- _WORK TASK_
Copy the lines exactly. Begin at the first line of the data and stop after the line with "Task: Select 'Durch".

(Excerpts from a dataset)

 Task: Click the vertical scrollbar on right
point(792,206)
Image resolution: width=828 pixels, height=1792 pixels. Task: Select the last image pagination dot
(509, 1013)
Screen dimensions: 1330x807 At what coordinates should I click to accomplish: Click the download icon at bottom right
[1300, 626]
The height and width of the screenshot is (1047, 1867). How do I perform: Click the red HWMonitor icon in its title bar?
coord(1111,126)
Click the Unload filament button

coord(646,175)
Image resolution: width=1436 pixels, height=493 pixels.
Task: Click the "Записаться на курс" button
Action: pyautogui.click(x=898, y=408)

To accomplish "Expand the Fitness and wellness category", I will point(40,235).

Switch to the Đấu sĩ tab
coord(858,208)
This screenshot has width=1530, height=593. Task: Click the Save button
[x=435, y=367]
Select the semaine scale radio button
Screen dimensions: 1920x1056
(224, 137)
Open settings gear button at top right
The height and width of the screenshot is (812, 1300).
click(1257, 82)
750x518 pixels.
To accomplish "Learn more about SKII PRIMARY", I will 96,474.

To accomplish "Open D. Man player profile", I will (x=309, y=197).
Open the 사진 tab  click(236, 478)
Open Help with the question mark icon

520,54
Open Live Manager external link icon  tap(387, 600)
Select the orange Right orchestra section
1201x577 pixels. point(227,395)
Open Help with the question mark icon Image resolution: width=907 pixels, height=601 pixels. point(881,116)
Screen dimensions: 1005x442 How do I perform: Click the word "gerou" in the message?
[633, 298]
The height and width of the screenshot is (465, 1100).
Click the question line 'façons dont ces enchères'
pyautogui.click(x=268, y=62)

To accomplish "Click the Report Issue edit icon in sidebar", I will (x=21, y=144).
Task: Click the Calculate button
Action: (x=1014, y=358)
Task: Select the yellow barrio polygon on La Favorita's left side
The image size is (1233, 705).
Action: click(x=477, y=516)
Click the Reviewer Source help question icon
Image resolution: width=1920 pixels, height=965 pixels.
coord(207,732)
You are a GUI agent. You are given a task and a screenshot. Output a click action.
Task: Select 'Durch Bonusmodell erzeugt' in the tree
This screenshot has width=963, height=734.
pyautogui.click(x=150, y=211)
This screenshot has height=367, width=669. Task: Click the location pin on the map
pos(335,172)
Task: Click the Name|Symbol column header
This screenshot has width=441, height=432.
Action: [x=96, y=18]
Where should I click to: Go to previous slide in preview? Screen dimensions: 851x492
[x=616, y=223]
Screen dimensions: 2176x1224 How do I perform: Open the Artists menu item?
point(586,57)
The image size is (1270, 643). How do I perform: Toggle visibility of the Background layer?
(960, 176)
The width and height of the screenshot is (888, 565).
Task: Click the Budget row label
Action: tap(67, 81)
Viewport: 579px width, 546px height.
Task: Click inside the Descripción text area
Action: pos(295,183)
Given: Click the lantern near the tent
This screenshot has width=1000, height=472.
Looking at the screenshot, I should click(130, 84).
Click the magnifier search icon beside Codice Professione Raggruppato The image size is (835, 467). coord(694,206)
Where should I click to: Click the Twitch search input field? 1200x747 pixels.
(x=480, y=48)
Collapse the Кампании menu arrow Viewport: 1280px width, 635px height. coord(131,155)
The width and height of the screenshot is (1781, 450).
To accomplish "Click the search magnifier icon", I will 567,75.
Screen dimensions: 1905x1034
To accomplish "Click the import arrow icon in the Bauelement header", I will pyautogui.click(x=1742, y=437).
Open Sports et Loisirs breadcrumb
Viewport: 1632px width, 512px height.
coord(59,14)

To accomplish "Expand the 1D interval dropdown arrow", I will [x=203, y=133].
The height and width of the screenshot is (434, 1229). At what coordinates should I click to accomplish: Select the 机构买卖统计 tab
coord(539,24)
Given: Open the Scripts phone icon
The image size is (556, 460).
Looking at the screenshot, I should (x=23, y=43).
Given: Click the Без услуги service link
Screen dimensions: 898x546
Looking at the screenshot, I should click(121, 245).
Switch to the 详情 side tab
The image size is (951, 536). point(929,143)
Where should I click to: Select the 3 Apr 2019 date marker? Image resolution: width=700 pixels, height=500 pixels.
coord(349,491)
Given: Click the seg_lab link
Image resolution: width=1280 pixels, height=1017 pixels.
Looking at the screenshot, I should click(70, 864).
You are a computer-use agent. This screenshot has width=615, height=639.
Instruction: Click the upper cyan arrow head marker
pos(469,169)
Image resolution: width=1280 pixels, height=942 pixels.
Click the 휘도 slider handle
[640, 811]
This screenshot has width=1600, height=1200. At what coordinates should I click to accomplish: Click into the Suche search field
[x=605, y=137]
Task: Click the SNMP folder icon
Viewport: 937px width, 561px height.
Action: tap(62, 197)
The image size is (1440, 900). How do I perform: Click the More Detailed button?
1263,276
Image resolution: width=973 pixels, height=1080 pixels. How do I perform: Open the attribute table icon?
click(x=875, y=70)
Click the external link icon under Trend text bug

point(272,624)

- _EXPECTED OUTPUT_
 Task: Click the vertical scrollbar on right
point(792,206)
Image resolution: width=828 pixels, height=1792 pixels. Task: Select the last image pagination dot
(509, 1013)
Screen dimensions: 1330x807 At what coordinates should I click to accomplish: Click the download icon at bottom right
[1300, 626]
The height and width of the screenshot is (1047, 1867). How do I perform: Click the red HWMonitor icon in its title bar?
coord(1111,126)
Click the Unload filament button

coord(646,175)
Image resolution: width=1436 pixels, height=493 pixels.
Task: Click the "Записаться на курс" button
Action: pyautogui.click(x=898, y=408)

To accomplish "Expand the Fitness and wellness category", I will point(40,235).

Switch to the Đấu sĩ tab
coord(858,208)
This screenshot has width=1530, height=593. Task: Click the Save button
[x=435, y=367]
Select the semaine scale radio button
Screen dimensions: 1920x1056
(224, 137)
Open settings gear button at top right
The height and width of the screenshot is (812, 1300).
click(1257, 82)
750x518 pixels.
To accomplish "Learn more about SKII PRIMARY", I will 96,474.

To accomplish "Open D. Man player profile", I will (x=309, y=197).
Open the 사진 tab  click(236, 478)
Open Help with the question mark icon

520,54
Open Live Manager external link icon  tap(387, 600)
Select the orange Right orchestra section
1201x577 pixels. point(227,395)
Open Help with the question mark icon Image resolution: width=907 pixels, height=601 pixels. point(881,116)
Screen dimensions: 1005x442 How do I perform: Click the word "gerou" in the message?
[633, 298]
The height and width of the screenshot is (465, 1100).
Click the question line 'façons dont ces enchères'
pyautogui.click(x=268, y=62)

To accomplish "Click the Report Issue edit icon in sidebar", I will (x=21, y=144).
Task: Click the Calculate button
Action: (x=1014, y=358)
Task: Select the yellow barrio polygon on La Favorita's left side
The image size is (1233, 705).
Action: click(x=477, y=516)
Click the Reviewer Source help question icon
Image resolution: width=1920 pixels, height=965 pixels.
coord(207,732)
You are a GUI agent. You are given a task and a screenshot. Output a click action.
Task: Select 'Durch Bonusmodell erzeugt' in the tree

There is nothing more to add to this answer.